An Ohio billionaire is gearing up for a deep-sea submersible mission to the depths of the Titanic to demonstrate improved safety in the industry following the tragic implosion of the OceanGate vessel last year.

Larry Connor, a real estate investor from Dayton, announced that he and Triton Submarines co-founder Patrick Lahey will descend over 12,400 feet (2.3 miles) to the Titanic wreck site in a two-person submersible.

“I want to show people worldwide that while the ocean is extremely powerful, it can be wonderful and enjoyable and really kind of life-changing if you go about it the right way,” Connor told the Wall Street Journal.

Lahey has developed a $20 million vessel named the Triton 4000/2 Abyssal Explorer, which Connor asserts can safely and repeatedly undertake this deep-sea voyage.

“Patrick has been thinking about and designing this for over a decade. But we didn’t have the materials and technology,” Connor said. “You couldn’t have built this sub five years ago.”

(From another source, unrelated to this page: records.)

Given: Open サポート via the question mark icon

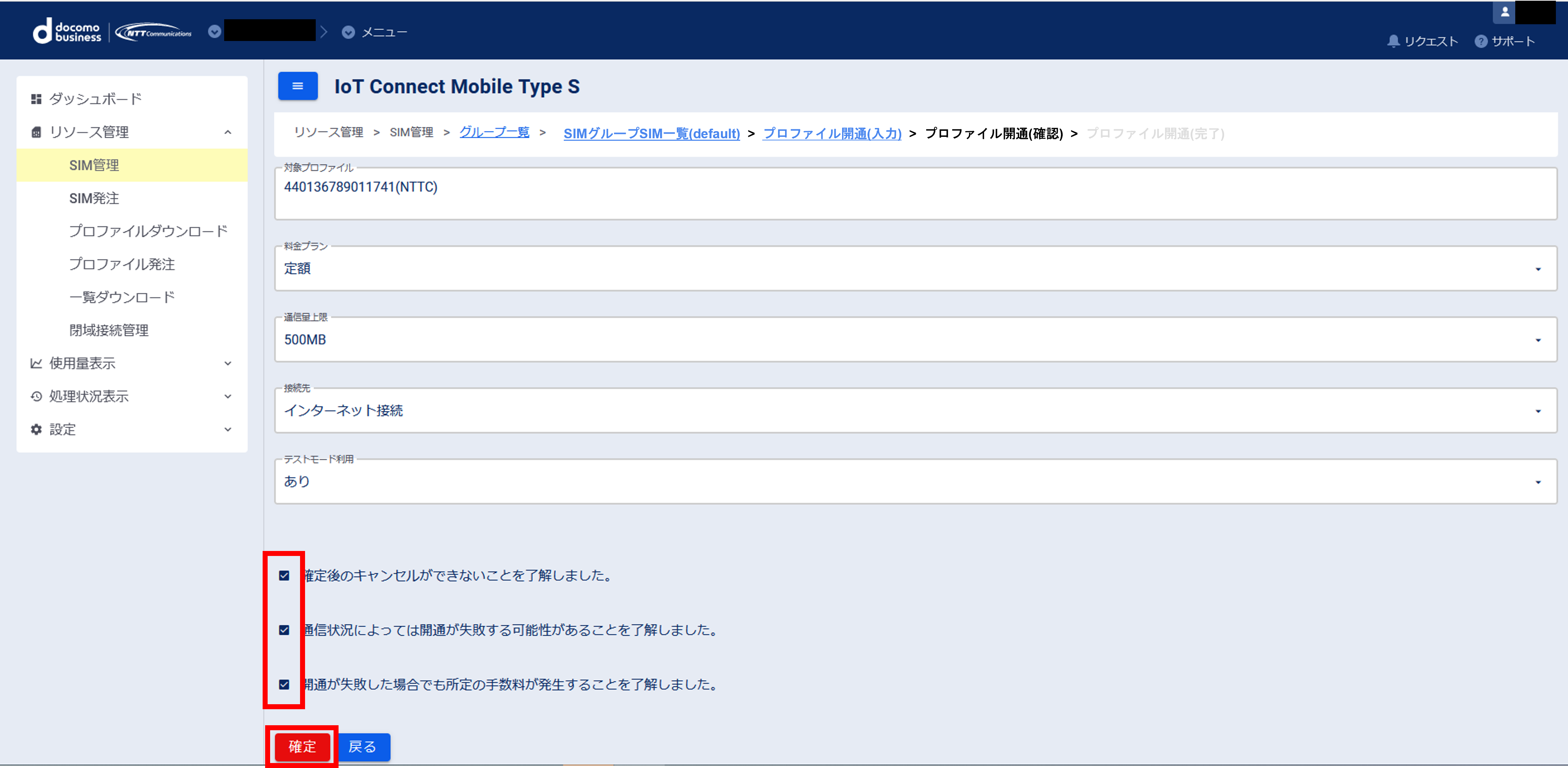Looking at the screenshot, I should (x=1480, y=41).
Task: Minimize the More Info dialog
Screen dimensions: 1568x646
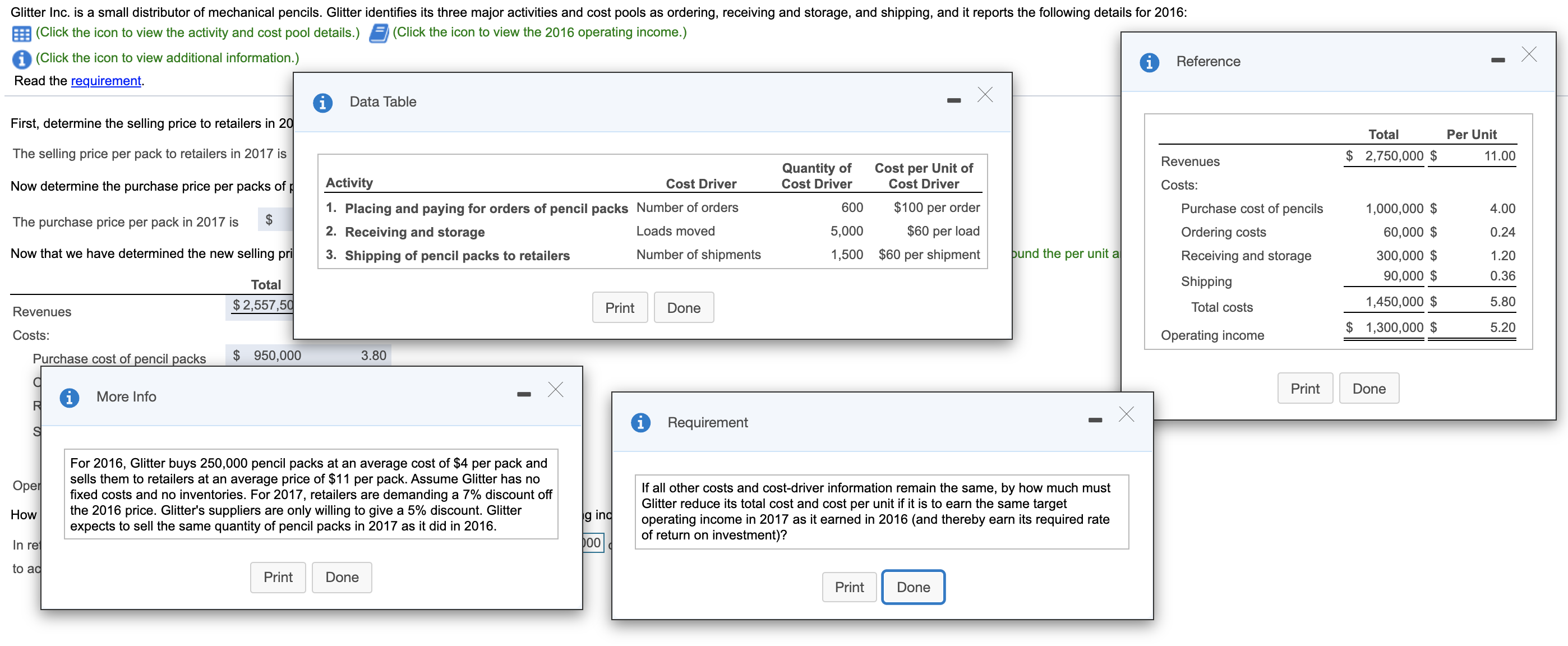Action: [x=523, y=395]
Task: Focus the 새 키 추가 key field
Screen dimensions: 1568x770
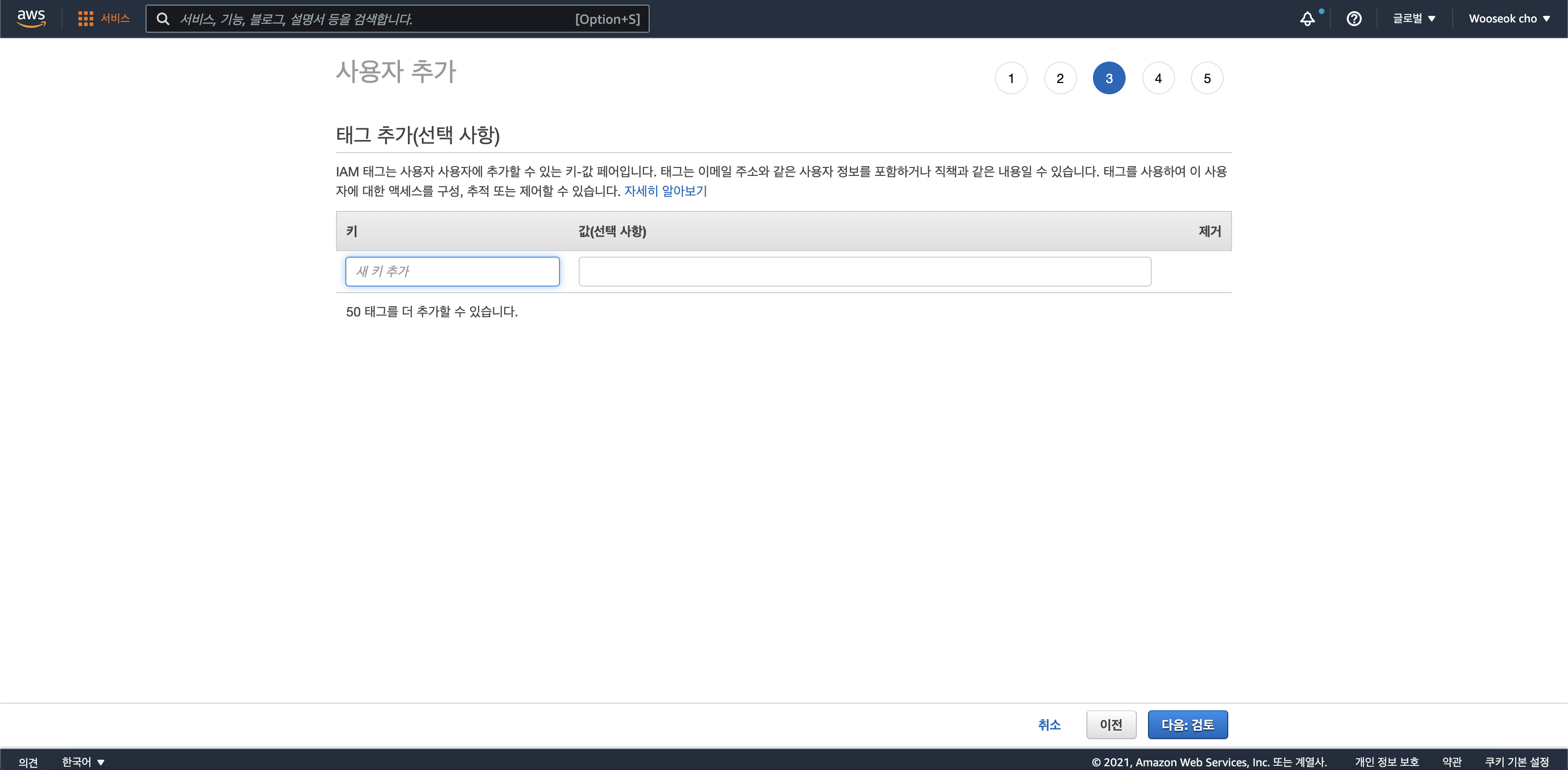Action: (452, 272)
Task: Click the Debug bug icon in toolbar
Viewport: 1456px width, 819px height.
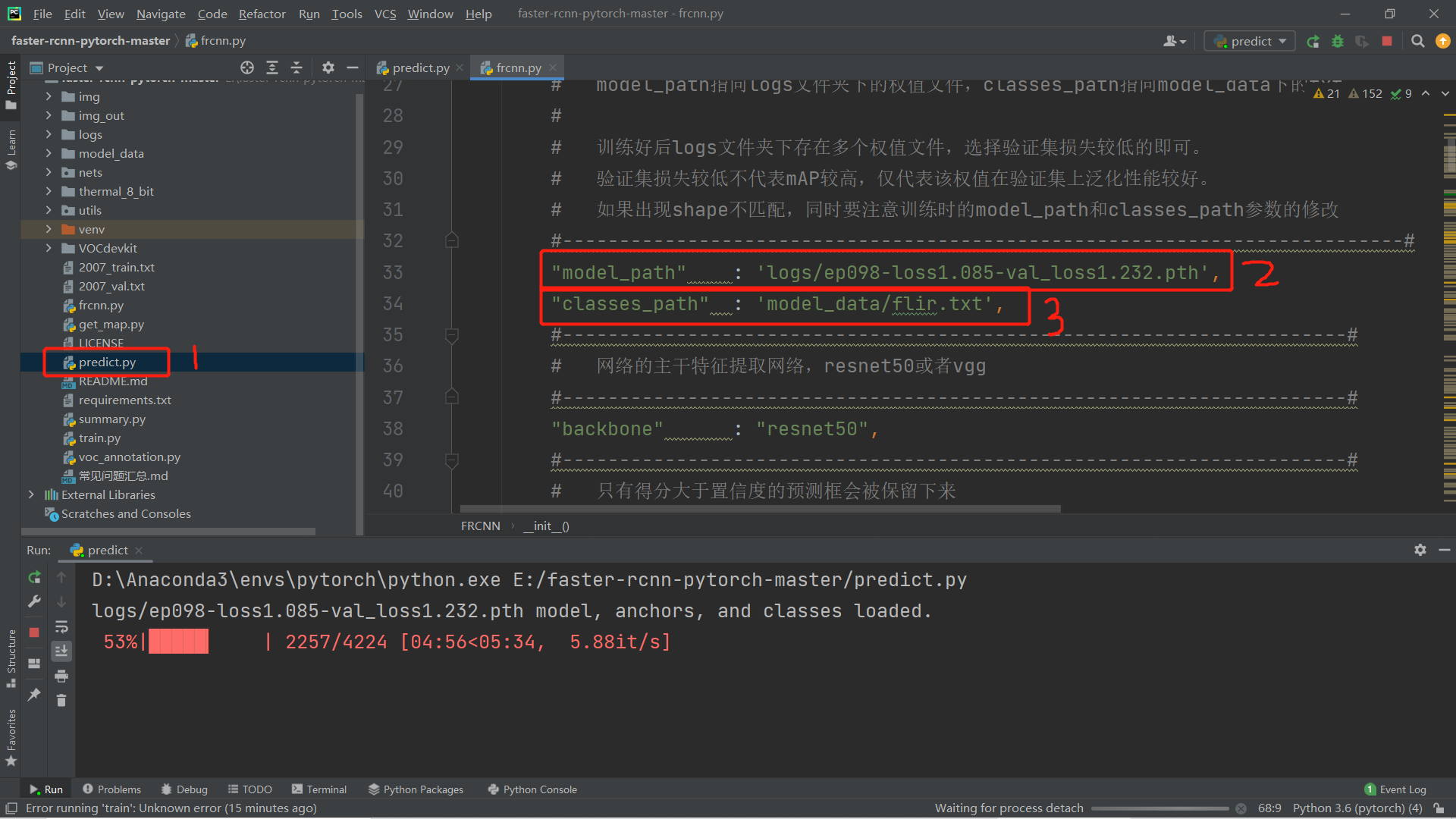Action: (1338, 41)
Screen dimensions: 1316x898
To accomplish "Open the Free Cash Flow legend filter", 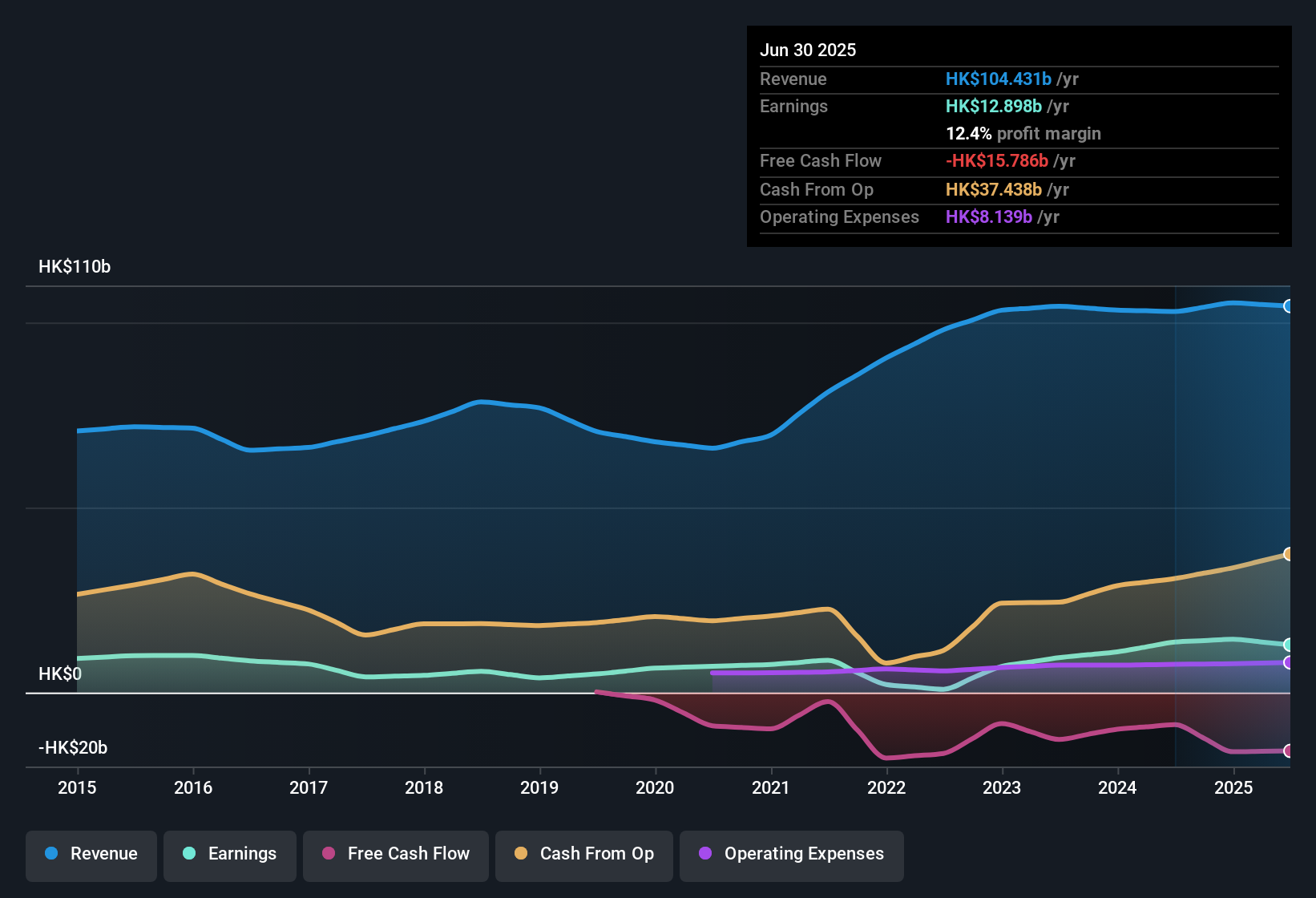I will [x=395, y=854].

The pair aims to prove that such a journey can be executed safely, in contrast to the disastrous implosion of the Titan submersible in June, which resulted in the deaths of all five aboard, including OceanGate CEO Stockton Rush.

The Titan was en route to the Titanic site when it experienced a “catastrophic implosion” on June 18.

Shortly after the incident, Connor contacted Lahey, urging him to develop a superior submersible. “[He said], you know, what we need to do is build a sub that can dive to [Titanic-level depths] repeatedly and safely and demonstrate to the world that you guys can do that, and that Titan was a contraption,” Lahey recounted to the paper.

Connor did not specify when their voyage would take place.

Lahey, a critic within the deep-sea adventure industry, had previously accused OceanGate of having questionable safety standards, describing Rush’s approach as “quite predatory.”

Industry experts and a whistleblowing employee had earlier raised concerns about the safety of the Titan, partly because OceanGate chose not to certify it through reputable safety organizations like the American Bureau of Shipping and Det Norske Veritas in Europe.

Rush, billionaire explorer Hamish Harding, French Titanic expert Paul-Henri Nargeolet, and Pakistani businessman Shahzada Dawood along with his 19-year-old son, Sulaiman, perished instantly when the Titan imploded under the immense pressure of the Atlantic Ocean.